- [EXERCISE PASSAGE]

----------------------------------------

In their own words
Below is an excellent personal write-up by Ryan Pfannkuch who is letting me use his story as an example on my web pages to help others with ideas on what they could write about for their stories.
Ryan graciously agreed to sit down one weekend and capture some memories he has had since the "1983 Leaders of Tomorrow" series ran in the Manning Monitor in 1983. It featured many of the younger Manning generation children with their pictures and the parents' names.
Now in 2012 we would like to have a follow-up feature and get as many of the "1983 kids" to send us their updates along with a few pictures they would like to share, and use that information in a new Manning Monitor article - maybe later on this summer or next fall.
I have received several questions as to what we would like you to write about.
There is no right or wrong way. You can write on one special subject about yourself or give a general update such as Ryan did.
Even if you send a couple of paragraphs about yourself that is OK too, but we hope you will send us a little more detail.

----------------------------------------

- [DATA EXCERPTS]
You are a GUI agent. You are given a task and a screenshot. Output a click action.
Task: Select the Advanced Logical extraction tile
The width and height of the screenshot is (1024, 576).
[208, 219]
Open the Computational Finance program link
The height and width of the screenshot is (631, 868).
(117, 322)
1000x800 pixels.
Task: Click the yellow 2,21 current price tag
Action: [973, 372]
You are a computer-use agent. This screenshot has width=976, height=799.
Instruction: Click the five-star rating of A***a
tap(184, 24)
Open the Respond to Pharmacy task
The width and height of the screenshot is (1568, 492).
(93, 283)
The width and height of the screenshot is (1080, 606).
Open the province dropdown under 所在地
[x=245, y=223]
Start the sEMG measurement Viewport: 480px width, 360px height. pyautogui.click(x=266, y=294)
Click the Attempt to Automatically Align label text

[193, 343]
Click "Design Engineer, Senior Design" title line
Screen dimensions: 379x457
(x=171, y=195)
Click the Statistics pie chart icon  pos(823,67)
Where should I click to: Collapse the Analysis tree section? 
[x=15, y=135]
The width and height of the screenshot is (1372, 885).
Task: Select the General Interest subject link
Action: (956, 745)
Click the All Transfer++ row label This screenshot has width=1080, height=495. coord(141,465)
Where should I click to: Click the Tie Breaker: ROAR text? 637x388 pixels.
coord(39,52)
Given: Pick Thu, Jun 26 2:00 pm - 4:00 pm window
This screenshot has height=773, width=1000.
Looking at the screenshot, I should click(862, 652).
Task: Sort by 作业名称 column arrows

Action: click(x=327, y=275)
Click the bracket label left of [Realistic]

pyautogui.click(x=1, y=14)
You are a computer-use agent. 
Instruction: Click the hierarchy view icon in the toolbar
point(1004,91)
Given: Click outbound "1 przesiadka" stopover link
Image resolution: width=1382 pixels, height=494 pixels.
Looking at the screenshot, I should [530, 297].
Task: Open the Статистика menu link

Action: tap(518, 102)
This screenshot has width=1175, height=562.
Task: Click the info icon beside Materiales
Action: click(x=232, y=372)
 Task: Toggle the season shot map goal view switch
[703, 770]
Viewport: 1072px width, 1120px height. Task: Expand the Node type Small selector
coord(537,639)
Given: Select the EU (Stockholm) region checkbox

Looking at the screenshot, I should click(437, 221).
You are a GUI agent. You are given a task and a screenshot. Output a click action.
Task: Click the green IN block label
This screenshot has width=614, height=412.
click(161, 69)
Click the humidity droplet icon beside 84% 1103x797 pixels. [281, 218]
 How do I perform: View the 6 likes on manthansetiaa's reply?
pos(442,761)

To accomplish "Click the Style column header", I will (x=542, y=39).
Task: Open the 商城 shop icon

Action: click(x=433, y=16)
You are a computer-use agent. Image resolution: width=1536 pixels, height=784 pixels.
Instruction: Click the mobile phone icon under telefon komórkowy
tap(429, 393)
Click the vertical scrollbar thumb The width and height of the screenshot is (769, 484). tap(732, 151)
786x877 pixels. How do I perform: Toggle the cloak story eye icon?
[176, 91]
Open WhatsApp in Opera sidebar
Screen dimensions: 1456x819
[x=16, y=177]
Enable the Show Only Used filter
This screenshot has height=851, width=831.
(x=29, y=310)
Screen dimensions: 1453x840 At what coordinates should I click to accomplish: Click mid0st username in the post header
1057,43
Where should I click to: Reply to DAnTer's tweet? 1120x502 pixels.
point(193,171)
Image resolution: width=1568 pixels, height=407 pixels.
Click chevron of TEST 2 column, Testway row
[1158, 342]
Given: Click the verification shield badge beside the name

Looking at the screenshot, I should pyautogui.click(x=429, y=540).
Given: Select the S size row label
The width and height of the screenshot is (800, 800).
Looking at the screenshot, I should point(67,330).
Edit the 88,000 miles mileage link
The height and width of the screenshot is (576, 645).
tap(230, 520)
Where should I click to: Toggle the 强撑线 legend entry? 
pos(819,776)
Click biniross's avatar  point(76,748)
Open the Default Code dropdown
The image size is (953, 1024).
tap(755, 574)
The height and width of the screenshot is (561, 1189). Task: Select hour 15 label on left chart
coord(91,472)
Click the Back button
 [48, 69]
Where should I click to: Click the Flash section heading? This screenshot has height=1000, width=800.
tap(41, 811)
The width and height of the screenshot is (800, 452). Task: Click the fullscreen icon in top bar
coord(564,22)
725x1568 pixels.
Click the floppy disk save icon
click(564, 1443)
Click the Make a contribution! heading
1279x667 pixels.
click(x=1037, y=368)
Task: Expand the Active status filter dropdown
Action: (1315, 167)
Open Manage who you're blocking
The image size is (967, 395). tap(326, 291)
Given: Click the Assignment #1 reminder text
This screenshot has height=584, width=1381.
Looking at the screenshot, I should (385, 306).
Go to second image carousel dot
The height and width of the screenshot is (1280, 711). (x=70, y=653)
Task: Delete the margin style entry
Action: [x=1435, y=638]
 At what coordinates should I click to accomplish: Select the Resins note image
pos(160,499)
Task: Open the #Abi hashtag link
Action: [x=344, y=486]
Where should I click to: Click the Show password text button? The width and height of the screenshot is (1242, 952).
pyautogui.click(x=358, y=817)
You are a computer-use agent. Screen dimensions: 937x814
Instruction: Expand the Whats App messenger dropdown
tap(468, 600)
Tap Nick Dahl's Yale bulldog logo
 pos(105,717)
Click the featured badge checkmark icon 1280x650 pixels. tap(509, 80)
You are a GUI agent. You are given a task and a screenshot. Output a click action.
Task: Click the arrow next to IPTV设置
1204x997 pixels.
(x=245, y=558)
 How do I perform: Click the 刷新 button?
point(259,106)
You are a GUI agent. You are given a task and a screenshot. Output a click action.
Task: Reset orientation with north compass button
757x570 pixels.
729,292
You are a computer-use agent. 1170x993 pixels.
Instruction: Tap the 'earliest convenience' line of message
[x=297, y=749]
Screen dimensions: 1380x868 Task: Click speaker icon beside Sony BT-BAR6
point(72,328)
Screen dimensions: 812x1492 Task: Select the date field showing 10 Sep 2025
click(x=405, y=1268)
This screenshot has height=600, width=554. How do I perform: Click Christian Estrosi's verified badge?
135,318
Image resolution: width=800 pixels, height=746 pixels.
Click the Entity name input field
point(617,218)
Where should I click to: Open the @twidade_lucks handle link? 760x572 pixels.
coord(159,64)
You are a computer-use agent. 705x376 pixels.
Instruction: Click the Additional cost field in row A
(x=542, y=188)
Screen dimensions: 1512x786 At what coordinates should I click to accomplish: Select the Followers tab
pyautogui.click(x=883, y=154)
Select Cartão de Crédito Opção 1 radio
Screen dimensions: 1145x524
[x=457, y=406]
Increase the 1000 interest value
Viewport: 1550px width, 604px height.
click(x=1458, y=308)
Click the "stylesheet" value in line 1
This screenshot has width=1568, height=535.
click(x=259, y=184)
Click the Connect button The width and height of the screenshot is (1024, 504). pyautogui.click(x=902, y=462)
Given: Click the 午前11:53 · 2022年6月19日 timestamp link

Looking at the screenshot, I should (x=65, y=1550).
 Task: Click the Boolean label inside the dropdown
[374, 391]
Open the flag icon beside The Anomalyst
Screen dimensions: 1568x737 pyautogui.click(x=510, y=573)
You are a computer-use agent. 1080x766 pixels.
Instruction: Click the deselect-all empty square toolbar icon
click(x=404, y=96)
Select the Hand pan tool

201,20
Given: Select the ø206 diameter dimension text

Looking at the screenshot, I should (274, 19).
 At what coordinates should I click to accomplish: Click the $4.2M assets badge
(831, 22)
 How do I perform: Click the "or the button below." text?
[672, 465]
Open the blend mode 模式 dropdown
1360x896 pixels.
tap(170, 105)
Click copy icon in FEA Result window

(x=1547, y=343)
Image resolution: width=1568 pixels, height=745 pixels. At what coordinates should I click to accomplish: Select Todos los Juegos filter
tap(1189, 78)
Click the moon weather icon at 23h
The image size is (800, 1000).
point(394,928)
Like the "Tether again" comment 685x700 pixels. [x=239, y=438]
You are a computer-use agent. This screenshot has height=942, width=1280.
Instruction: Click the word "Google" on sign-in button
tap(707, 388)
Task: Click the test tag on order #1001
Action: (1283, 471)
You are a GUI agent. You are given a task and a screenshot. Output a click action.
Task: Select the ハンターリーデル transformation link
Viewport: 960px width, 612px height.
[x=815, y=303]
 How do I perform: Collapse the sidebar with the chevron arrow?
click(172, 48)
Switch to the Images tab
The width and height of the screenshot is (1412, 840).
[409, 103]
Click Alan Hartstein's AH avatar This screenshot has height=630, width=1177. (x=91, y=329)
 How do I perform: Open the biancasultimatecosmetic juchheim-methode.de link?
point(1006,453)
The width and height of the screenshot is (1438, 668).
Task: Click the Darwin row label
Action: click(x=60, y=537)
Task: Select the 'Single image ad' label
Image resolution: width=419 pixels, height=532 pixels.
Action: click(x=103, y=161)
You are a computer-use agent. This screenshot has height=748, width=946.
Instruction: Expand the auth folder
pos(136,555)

----------------------------------------

- [WORK TO COMPLETE]
[1] Answer these questions from the Manning Monitor follow-up notice:
(a) In which newspaper did the "1983 Leaders of Tomorrow" series run?
(b) Besides the children's pictures, what did that series include?
(c) When might the new article appear?
[2] Write the next few sentences of the Manning Monitor follow-up notice, picking up after its last sentence.
The rows have nothing to do with the Manning Monitor follow-up notice.

- [ACTIVITY ANSWERS]
[1]
(a) The Manning Monitor
(b) The parents' names
(c) Maybe later on this summer or next fall

[2]
To help speed up the process and make it a little easier for you to see examples of what we are looking for - the pictures will be posted at the bottom of Ryan's write-up, and not embedded in the story line.
When we publish your stories in the Manning Monitor some of the pictures will be placed appropriately throughout your story.
Also, if I can find some pictures of people in my database who you write about in your story or are closely related to you, I will include some of them too.
Before your story is published in the Monitor I will take the information and pictures you send me, add a few pictures I may have, and then send a proof copy back to you by e-mail to give you a chance to check for errors or any changes you may want. After you give the OK it will then be published with several other "1983 kids" at some point in a future issue of the Manning Monitor.
If you have any questions please e-mail me at firstname.lastname@example.orgNote: Ryan's sister, Rachel, will be sending her story separately and we'll use it at the same time we run Ryan's story in the Monitor.
Ryan Pfannkuch here... First off I want to say Thank You for all the work you to do to chronicle, preserve and follow up on Manning's rich history! I am happy to contribute to your follow-up on those of us featured in the 1983 "Leaders of Tomorrow" story. Parts of this will be more detailed than others, but I will generally follow an order of 4 chronological chapters and keep it very informal...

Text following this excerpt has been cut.